═════ Supplied material
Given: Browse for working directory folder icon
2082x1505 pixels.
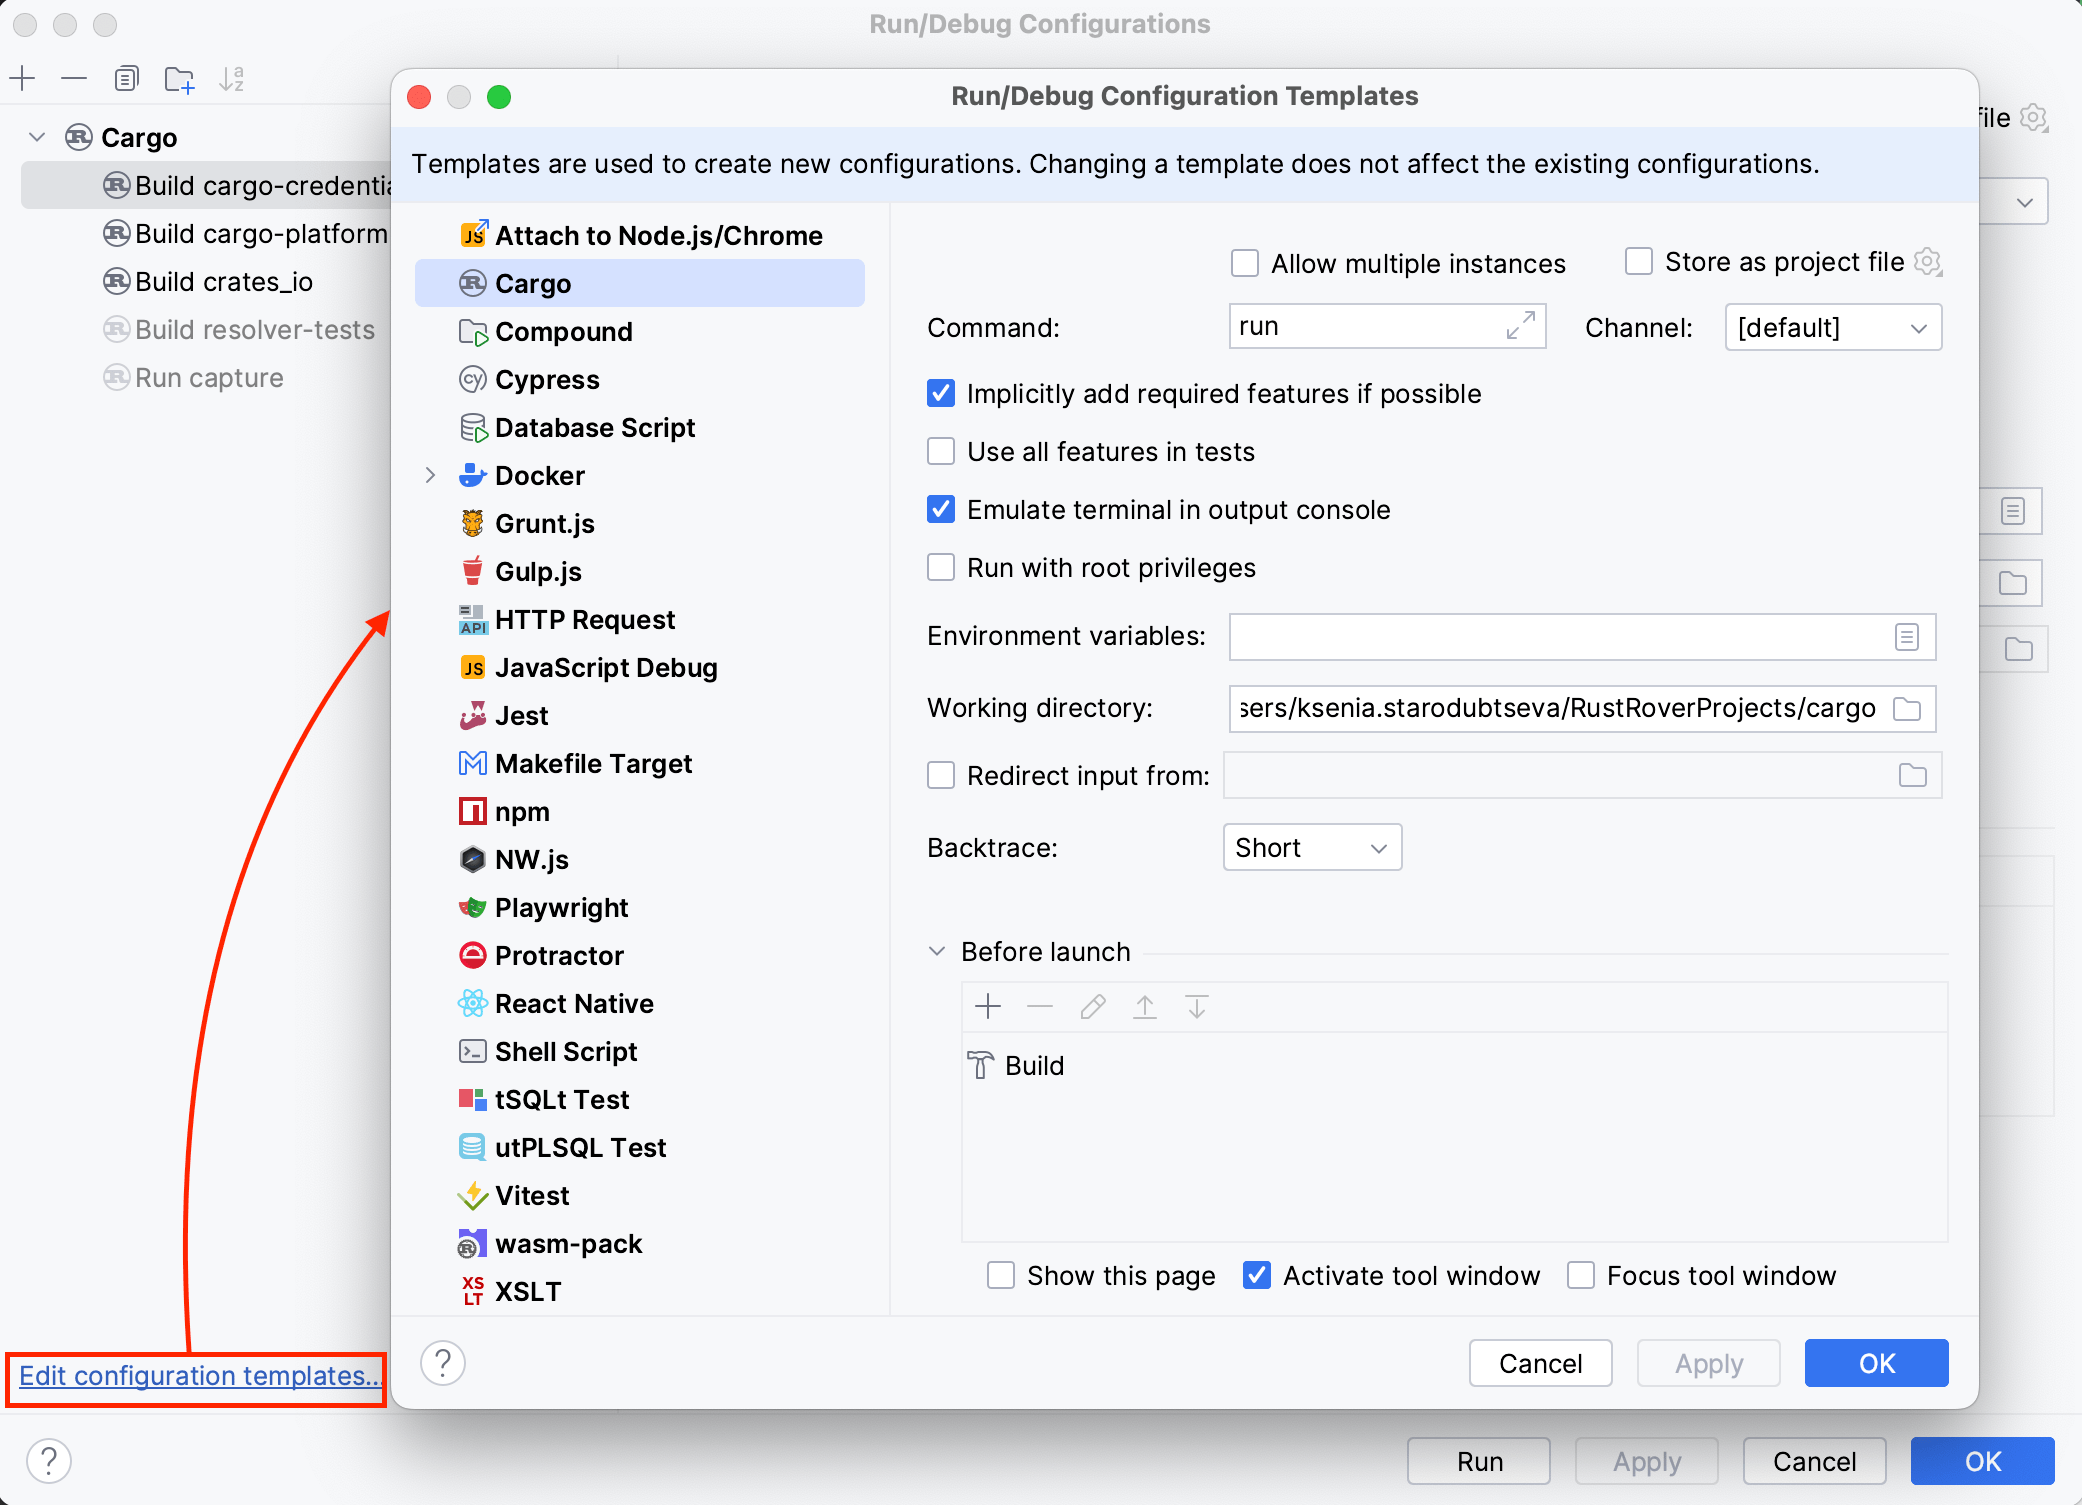Looking at the screenshot, I should [x=1907, y=708].
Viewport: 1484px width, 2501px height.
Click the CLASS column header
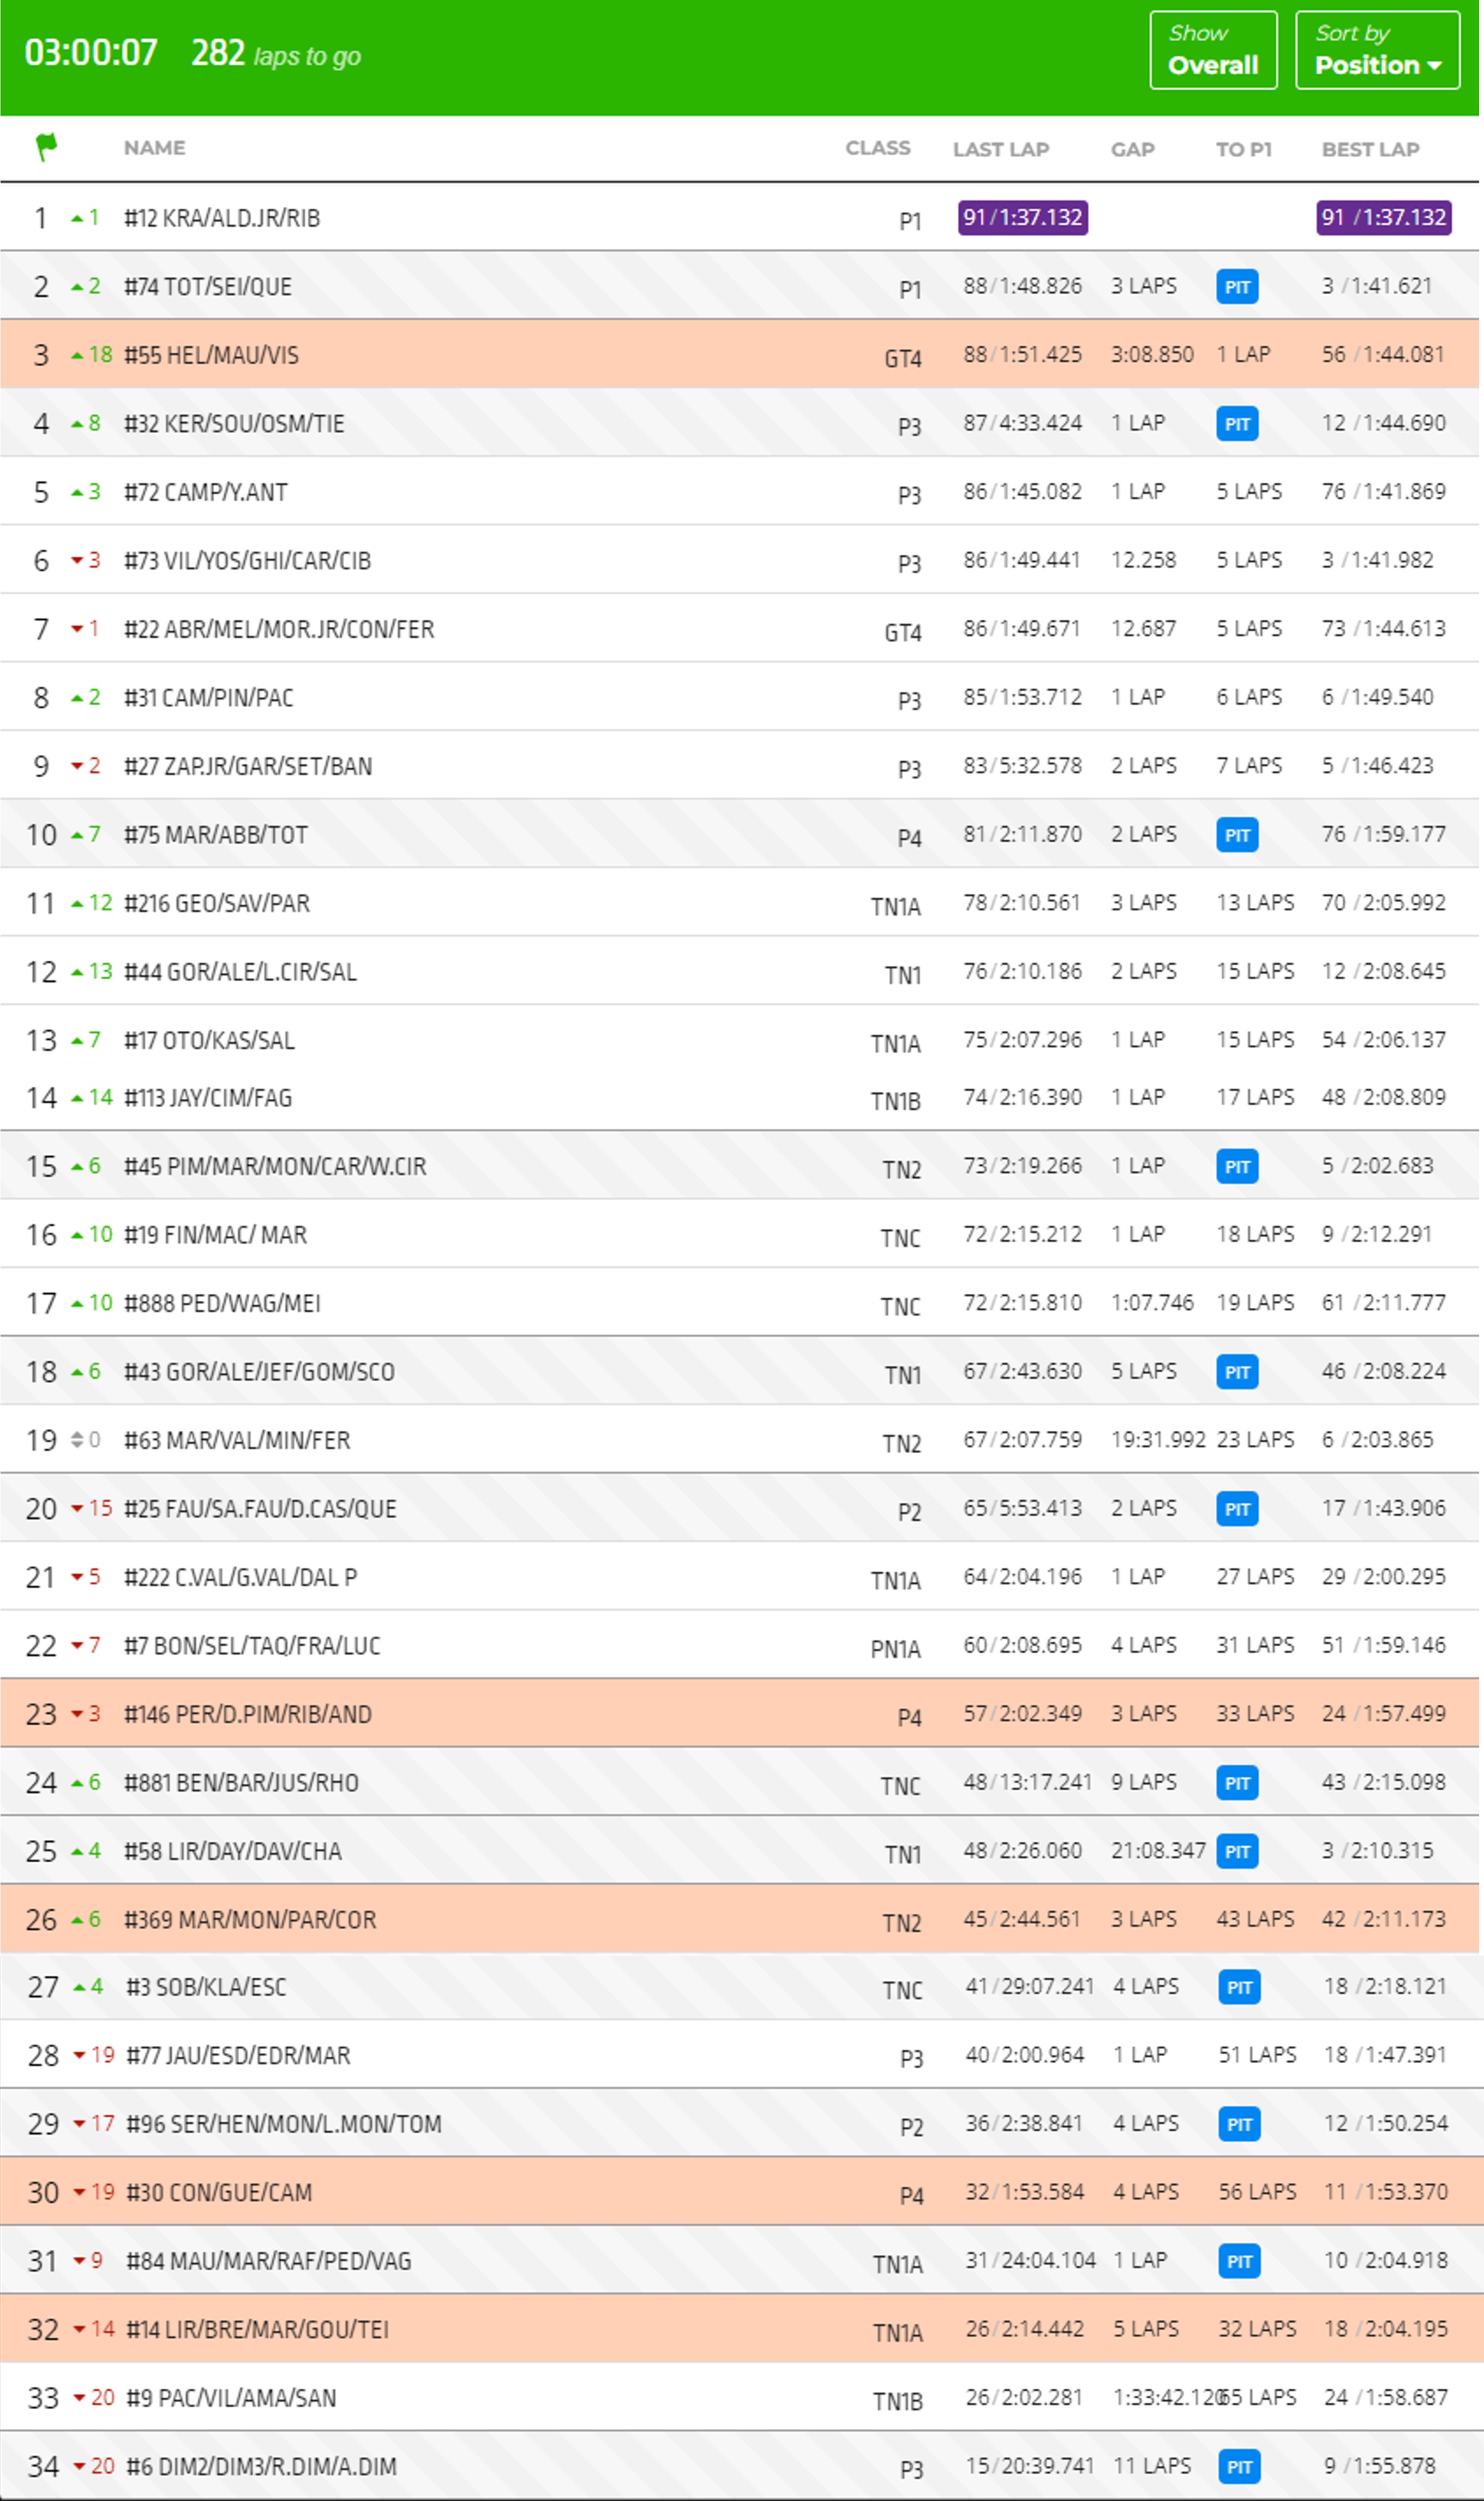[x=877, y=148]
══════════
No pictures go in the copy. Set down all the data exactly.

Given: Browse for working directory folder icon
2082x1505 pixels.
Looking at the screenshot, I should [x=1907, y=708].
Viewport: 1484px width, 2501px height.
Click the CLASS column header
[x=877, y=148]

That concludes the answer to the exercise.